All of those things happened to me in childhood. My earliest memories would be from about age 5 or so, when I first noticed my parents fighting, my mom being in her own world, always angry. Growing up in a household with dysfunctional parents meant I didn't get close supervision and my parents weren't a part of my recreational time when I could "get into trouble".

My Mom used to remind me how when I was 2 or 3 years old, I had wandered out into the street and was "directing traffic" on our somewhat quiet street. It took a neighbor to tell them what was going on. In today's world, the neighbors would have called the police and I would have been in foster care because my parents would have been found negligent. I don't agree with how today's world treats situations like that either, but a wakeup call like that might have averted the abuse I went through when a neighbor abused me, and my parents were totally oblivious to what was going on.

As the reader tells us "fear holds us in bondage". As I sit here in Federal prison, I've had time to reflect on how I held on to the fear of being abused and the fear of telling anyone what happened for years. I got so good at holding on to that hidden fear that it became a part of me that I couldn't see.

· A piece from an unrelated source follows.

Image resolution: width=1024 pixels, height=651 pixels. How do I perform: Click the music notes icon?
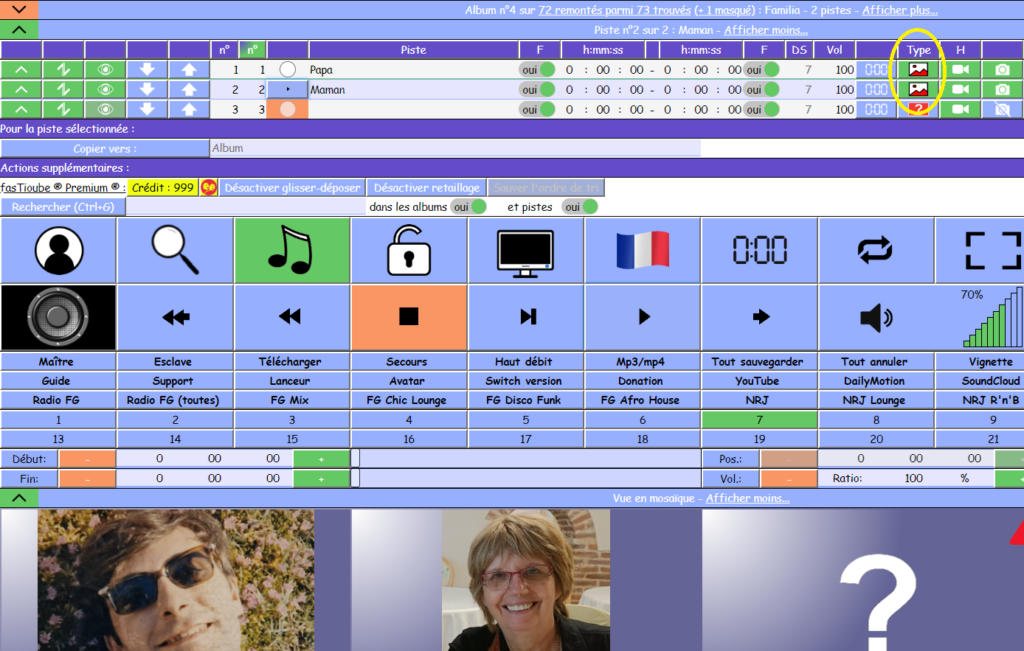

Having worked the Steps, I've been able to recognize the signs and behaviors that I adopted and ingrained in me that programmed my actions before I even thought of it. Everything became a fear. Fear of being late for work. Fear of bills not being paid on time while they were paid months in advance. Fear that my accomplishments were never good enough. Fear that my parents would look at my accomplishments as inferior compared to my siblings. Fear that my wife didn't love me. The list goes on and on.

Working the Steps and studying the Laundry List have helped me recognize and understand my behavior traits. Studying the Big Red Book isn't like waving a magic wand where all of a sudden, I can easily react as a non-ACA in a situation involving a perceived authority figure or handling stress. ACA has taught me that the traits and behaviors that were programmed into me during childhood are programed deep into my cellular structure and thinking. When I have to interact with high-ranking officers in prison, my body automatically tenses up. I get cold sweats and start panicking. My voice takes on a defensive tone even though I haven't been attacked.

But because I've worked the program, I can take baby steps and maintain my composure in situations and not let myself become a welcome mat. ACA has helped me let go of that need to clench my fear, worry, and panic, at minimal to survive the situation and not be runover by what I think would be an 18-wheeler that in reality was a Moped.

ACA has taught me to be an actor, not a reactor. I know how extremely difficult that is as an ACA. It’s even more difficult in prison, but knowing the Steps, the Laundry List and having people in the program I can write to has helped me surrender as much as I can to God and just let go.